The agony of the situation grew as the couple relived the details of the first 18 months of Ethan’s life. He hadn’t slept more than two consecutive hours in his life. When finally he did sleep it was only because he collapsed from the exhaustion of running around and around and jumping on and off everything in his path. Ethan refused to eat anything but bread, French fries and milk.

“He used to eat so many things,” Tracy recalled, “fruit, vegetables, cookies. Then it just switched off.” His family never heard Ethan speak. The only sounds he ever made were the cries that came from his night terrors. He would scream for three or four hours, and then pass out. Ethan would wake up and start screaming again. “He hated the sound of running water and electrical things,” Tracy explained, “I would hold him and he would bite me 50-60 times a day.”

The family took Ethan to be evaluated. “I didn’t know about autism,” Tracy admits. “The only association I had was headbanging and spinning.” But, she says, she knew that this was a likely diagnosis for Ethan. “When we first went for evaluation, they wouldn’t tell us anything.” She questioned whether it was autism but could not get a definitive answer. Frustrated and with no answers, Tracy decided to take Ethan to an evaluation center for autism in Manhattan. The answers she got didn’t make her happy but they were answers.

At 18-months old Ethan was diagnosed with autism. And from that minute Ethan’s mother started the journey to help her son. The family’s quest to save Ethan began in Rhinebeck, New York with autism specialist Dr. Kenneth Bock.

The ensuing fight against the mysterious disease began shortly after meeting with Dr. Bock who told the Fox’s he thought he could help Ethan.

A little more than three years later, after instituting a gluten-free, casein-free diet, utilizing hyperbaric and chelation therapy, Ethan has been re-evaluated. He is no longer silent. His diet is rich in variety. He talks. He smiles. He laughs. He sleeps. In September he will begin kindergarten at MS 207. Ethan is definably recovered; he shows no signs of autism.

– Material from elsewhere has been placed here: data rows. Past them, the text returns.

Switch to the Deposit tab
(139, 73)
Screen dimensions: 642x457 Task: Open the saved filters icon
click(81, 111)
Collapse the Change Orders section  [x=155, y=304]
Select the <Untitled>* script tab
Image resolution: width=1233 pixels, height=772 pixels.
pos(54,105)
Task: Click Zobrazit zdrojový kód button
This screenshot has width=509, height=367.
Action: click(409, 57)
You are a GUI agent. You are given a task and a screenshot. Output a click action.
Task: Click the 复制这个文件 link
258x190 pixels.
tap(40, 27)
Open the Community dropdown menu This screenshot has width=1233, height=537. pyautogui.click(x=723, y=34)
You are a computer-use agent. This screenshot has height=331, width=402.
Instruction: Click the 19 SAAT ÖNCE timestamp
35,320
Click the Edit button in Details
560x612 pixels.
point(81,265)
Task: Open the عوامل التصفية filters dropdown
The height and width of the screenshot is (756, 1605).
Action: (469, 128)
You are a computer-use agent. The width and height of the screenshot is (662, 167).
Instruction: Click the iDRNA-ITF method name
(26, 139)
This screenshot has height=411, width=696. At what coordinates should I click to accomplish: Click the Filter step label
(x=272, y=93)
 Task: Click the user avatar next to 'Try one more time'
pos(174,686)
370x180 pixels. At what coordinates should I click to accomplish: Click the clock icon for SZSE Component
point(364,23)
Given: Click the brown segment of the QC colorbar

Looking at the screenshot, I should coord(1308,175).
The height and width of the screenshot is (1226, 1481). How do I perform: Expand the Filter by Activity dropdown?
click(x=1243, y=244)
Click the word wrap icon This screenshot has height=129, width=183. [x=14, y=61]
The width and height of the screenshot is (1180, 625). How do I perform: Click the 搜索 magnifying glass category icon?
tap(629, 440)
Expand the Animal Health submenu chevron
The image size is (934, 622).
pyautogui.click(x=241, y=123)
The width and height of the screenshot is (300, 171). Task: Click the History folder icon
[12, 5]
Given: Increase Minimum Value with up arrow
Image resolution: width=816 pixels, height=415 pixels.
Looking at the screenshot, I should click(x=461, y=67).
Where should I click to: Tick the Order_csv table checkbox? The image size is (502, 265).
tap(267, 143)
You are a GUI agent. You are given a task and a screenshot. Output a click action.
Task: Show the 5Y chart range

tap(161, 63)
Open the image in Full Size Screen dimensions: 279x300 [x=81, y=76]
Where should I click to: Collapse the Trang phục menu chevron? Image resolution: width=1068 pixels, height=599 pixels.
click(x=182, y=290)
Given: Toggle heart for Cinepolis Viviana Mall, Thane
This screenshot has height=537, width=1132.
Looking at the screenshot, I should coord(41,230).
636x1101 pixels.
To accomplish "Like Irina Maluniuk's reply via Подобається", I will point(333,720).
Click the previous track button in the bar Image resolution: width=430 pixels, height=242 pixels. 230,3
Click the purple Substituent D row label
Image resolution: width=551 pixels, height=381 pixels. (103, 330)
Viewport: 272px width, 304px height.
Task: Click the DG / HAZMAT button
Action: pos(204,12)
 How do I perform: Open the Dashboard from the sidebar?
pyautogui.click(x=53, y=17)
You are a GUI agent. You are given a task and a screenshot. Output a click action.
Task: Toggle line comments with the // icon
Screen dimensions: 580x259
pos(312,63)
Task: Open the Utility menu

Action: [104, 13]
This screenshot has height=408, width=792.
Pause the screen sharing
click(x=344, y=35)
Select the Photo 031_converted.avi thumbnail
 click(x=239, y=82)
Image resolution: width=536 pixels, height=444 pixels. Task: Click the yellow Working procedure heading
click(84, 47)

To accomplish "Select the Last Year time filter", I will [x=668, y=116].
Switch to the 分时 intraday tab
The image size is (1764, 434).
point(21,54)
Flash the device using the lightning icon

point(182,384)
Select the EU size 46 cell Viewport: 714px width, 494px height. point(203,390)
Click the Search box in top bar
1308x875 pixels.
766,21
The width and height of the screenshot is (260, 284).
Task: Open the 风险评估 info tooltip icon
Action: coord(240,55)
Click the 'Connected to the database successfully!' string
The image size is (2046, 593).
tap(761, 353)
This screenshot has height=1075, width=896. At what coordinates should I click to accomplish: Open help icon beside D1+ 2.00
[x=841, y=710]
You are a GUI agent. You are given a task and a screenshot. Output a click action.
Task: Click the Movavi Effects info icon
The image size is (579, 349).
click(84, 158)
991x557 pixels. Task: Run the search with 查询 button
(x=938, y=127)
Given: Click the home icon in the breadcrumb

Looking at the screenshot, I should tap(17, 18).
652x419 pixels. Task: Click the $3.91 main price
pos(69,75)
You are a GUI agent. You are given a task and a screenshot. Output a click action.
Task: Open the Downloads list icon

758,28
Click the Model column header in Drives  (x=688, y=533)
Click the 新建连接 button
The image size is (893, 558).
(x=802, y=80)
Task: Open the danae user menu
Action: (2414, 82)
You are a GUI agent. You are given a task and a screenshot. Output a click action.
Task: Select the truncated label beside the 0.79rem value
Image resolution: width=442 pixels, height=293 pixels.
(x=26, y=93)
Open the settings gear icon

Ethan’s parents are smiling too; as is the rest of his family. And in November, his mother will take some more steps for her son. Tracy Catapano-Fox can be seen nightly running through the streets of Howard Beach as she trains for the New York City marathon in which she will run for Ethan, her miracle, on behalf of Autism Speaks.

For Tracy Catapano-Fox the road back has been marked with a success hardly measurable by any normal standards. A predictable quality about Tracy Catapano-Fox after having spent an hour with her is of course to credit what she terms “an unbelievable support system. That system she says starts with her mother, Linda Catapano.

“For everything good that anyone sees in me, my mother is responsible. She is the greatest person on the planet.” And for Linda Catapano’s daughter, the woman who has managed to run a family and a career without missing a beat, well she is probably best described by a rectangular red button that rests on the base of her computer monitor; it reads simply, “Failure Is Not an Option.”